FYC & PTC
The USF Writes research team is dedicated to sustainable research, conducted programmatically and pedagogically. Related to pedagogical use, (link to pedagogy page), USF Writes provides a rich data warehouse of instructor feedback and formative rubric use, as well as student writing, including drafts and completed assignments.
For researchers, the data warehouse in USF Writes becomes a principled way to use innovative techniques to study socio-cognitive and socio-cultural patterns in student writing and instructor feedback. The data housed in USF Writes is rapidly becoming one of the largest corpora of first-year student writing in the world.
While the research potential of data collected within USF Writes is vast, our orientation is quite specific: We seek to understand student writing better so we can develop new ways of teaching based on formative feedback to student writing.
Key questions under investigation in first year composition (FYC) include:
- Impact of task-specific rubrics in self-efficacy, self, peer, and expert review
- Corpus analysis of formative comments posted by peers and expert review in response to task specific rubrics
- Relationships of scores and comments to criterion measures, including assignment grades, course grade, performance in other FYC courses, and GPA
- Roles of formative feedback in student retention and predictive analytics
USF Writes also houses a growing corpora of student work in professional and technical communication (PTC) that give researchers in PTC insights that the field has not previously had.
Key concerns being investigated in PTC include:
- Role of self efficacy and self-regulation in student success
- Analysis of attention to audience and purpose as found in linguistic, cultural, and substantive language-use patterns
- Textual elements and linguistic markers in report writing
- Cohesive patterns of integration of visual and design elements in reports
In terms of research, USF Writes is designed to provide the kinds of information currently found in The Journal of Writing Analytics and similar empirical journals.
Research Ethics and Protocols
The research on the USF Writes data warehouse is covered by an existing Institutional Review Board protocol (STUDY2887, see note 1 below).
Students and instructors select to either opt in or opt out for their anonymous work to be used for research purposes. Below are the key paragraphs about how data is used.
- Student confidentiality: Your research has been approved for a specific design regarding textual analysis, and you have agreed to confidentiality of information within the database. Nevertheless, the text you will analyze may contain information that might be of a personal nature to the student writers. As such, you agree not to quote directly any detailed blocks of text that contain such information. If a block of text is required to support the claims made in your findings, you agree to submit that text to me for my review before peer review and subsequent publication.
- Data use and re-use: Your research has been approved for a specific research project. Should you want to use the data again in another capacity, please notify us. Relatedly, this data has been released to you and/or your research team. It is not to be distributed to any other parties for any reason.
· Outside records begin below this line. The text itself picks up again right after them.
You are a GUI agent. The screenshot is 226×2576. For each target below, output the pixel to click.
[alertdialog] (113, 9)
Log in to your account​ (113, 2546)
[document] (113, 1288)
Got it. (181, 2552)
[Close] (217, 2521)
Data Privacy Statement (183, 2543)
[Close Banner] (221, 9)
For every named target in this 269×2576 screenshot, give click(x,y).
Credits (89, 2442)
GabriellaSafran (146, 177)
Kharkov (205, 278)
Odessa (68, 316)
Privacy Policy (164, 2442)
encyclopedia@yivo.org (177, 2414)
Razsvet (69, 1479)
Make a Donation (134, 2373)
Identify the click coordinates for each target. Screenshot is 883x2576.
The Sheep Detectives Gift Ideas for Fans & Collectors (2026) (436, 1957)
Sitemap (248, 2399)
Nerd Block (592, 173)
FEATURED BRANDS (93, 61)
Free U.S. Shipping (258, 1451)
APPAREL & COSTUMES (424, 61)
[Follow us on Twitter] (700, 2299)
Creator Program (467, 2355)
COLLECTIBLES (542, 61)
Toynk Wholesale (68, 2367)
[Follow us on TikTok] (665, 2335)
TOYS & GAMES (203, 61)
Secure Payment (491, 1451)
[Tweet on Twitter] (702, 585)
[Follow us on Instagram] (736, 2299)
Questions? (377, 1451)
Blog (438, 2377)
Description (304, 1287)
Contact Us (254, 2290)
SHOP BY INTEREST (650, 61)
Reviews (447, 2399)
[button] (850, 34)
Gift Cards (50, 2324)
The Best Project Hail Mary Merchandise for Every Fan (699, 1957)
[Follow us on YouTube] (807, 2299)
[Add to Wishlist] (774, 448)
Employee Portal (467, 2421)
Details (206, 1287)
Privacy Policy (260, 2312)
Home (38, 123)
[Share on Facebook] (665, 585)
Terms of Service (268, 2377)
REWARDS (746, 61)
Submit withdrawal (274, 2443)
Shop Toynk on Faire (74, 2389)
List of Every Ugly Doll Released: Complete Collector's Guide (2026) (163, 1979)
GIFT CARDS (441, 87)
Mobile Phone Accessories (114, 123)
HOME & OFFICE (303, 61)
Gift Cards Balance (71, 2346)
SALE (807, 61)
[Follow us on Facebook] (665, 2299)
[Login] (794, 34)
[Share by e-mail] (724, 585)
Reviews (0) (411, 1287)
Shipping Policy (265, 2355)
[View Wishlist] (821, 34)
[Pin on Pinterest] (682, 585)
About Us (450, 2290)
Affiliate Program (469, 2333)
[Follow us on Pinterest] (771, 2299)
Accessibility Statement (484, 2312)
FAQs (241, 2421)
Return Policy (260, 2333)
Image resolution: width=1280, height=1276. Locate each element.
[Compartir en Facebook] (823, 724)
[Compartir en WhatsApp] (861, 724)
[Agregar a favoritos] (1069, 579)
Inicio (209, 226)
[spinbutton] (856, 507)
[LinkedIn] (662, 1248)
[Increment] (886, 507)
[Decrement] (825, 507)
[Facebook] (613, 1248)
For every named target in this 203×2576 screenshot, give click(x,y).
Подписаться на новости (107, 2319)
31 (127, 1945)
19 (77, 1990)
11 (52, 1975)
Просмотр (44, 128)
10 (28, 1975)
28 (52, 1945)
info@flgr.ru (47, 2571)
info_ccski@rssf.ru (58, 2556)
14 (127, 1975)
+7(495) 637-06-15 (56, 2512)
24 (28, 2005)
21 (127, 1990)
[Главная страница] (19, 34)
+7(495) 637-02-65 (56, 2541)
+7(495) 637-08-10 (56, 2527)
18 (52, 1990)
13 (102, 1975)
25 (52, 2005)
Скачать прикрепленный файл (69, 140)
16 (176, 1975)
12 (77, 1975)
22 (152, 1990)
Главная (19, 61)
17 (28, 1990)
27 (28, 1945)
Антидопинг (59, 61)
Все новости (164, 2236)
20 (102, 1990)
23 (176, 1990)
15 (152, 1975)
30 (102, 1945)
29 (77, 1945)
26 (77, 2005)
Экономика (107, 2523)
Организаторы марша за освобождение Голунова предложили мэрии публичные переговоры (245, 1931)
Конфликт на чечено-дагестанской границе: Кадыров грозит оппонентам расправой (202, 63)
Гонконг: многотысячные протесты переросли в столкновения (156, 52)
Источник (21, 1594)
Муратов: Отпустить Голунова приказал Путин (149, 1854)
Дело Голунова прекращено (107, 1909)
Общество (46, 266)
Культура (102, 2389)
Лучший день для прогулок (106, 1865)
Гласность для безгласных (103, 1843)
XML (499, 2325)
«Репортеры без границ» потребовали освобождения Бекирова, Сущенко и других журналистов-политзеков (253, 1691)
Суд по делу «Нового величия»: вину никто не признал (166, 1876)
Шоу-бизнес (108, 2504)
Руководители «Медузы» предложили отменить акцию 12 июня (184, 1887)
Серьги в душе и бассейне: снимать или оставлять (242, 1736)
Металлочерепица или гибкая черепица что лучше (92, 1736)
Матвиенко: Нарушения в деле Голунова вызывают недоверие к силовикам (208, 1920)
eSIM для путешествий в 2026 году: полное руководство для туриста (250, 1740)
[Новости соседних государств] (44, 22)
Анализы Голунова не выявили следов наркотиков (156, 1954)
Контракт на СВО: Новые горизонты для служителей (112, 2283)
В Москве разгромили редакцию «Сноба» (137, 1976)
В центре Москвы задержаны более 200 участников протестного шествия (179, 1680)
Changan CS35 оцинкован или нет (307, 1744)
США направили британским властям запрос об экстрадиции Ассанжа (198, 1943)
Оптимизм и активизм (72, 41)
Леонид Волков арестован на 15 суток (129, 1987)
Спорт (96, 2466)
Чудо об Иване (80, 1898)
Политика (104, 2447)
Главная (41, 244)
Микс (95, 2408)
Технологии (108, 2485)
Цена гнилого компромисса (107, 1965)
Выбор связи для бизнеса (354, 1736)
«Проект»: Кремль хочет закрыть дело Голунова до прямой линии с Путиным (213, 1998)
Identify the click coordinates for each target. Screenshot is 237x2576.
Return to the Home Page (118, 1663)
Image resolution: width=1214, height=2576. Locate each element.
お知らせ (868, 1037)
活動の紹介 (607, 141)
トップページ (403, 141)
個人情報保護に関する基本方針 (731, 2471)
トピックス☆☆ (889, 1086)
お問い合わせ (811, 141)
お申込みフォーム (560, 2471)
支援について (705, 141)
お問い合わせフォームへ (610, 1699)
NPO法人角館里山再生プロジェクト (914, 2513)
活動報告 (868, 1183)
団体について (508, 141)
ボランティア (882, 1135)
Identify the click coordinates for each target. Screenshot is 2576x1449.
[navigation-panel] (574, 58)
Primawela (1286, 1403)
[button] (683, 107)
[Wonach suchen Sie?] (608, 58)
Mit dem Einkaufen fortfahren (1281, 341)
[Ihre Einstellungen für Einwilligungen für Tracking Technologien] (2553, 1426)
In addition to IRB standards, we also employ a strict ethic to ensure that student’s work can never be identified or traced back to an individual student. Researchers are only given non-identified data and any lengthy student quote must be approved by the research committee before it can be used in any public way (such as in a publication or presentation).
Request access to data
When we talk of research on this page, we are discussing a research study, which is something entirely different from program evaluation. Data from USF Writes is also used in program evaluation as a way to ensure that our designed curricula is meeting the needs of students and other programs on campus. All student and instructor data can be used for these internal purposes. However, when generalization inferences are the intended use of data collected in USF Writes, then the IRB comes into play.